● INSTRUCTIONS TO FOLLOW: Return each line of the items below that contains the word "left".

● ENTRIES SUPPLIED:
____

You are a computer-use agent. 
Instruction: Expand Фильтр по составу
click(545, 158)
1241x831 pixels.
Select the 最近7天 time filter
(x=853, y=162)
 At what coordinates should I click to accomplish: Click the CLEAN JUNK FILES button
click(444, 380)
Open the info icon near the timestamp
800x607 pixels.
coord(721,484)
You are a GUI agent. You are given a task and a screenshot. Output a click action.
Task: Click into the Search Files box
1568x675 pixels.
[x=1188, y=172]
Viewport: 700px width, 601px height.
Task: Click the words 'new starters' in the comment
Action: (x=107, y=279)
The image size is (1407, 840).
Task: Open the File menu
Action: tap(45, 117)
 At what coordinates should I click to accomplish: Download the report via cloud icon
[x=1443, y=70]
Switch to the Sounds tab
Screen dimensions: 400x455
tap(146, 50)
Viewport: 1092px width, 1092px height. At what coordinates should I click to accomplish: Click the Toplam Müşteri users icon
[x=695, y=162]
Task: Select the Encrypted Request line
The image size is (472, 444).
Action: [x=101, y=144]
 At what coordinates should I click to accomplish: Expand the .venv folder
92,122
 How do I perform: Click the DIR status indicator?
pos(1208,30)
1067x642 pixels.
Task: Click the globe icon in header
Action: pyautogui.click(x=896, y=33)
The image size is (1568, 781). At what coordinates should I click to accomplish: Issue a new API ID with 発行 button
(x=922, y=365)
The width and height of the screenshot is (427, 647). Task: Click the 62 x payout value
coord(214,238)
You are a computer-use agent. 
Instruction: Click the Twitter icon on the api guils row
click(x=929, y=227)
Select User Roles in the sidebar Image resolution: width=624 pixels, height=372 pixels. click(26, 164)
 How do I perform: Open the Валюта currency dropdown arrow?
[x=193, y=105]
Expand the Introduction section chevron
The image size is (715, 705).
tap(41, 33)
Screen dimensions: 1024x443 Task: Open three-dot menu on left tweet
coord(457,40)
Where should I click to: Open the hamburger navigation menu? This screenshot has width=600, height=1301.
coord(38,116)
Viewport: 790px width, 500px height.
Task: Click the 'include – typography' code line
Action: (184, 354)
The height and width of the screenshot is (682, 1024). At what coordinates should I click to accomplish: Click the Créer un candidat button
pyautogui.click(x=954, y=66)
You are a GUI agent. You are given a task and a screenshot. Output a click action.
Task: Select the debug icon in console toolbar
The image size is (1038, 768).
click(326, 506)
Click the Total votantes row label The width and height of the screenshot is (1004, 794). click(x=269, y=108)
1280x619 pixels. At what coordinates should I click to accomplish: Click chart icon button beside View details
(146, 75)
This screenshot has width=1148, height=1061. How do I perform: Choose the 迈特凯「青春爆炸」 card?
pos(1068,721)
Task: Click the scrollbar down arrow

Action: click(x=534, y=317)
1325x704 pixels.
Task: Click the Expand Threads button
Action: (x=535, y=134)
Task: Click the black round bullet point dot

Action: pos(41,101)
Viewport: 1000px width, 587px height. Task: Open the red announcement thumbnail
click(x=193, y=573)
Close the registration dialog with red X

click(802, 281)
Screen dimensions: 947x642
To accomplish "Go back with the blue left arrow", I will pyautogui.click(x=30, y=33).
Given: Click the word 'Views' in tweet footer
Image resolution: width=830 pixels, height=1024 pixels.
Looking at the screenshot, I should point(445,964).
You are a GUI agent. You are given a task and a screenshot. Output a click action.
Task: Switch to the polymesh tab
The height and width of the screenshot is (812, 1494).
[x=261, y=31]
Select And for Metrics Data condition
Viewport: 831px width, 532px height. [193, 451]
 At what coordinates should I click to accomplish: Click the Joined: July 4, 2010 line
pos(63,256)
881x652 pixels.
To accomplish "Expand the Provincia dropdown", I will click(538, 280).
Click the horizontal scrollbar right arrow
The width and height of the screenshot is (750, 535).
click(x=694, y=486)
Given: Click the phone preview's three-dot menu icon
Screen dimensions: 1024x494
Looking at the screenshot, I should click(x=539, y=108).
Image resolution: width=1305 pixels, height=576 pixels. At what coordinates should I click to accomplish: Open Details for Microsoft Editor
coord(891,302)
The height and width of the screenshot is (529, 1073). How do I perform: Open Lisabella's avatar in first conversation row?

____

● TASK RESPONSE:
Screen dimensions: 1024x443 Task: Open three-dot menu on left tweet
To accomplish "Go back with the blue left arrow", I will pyautogui.click(x=30, y=33).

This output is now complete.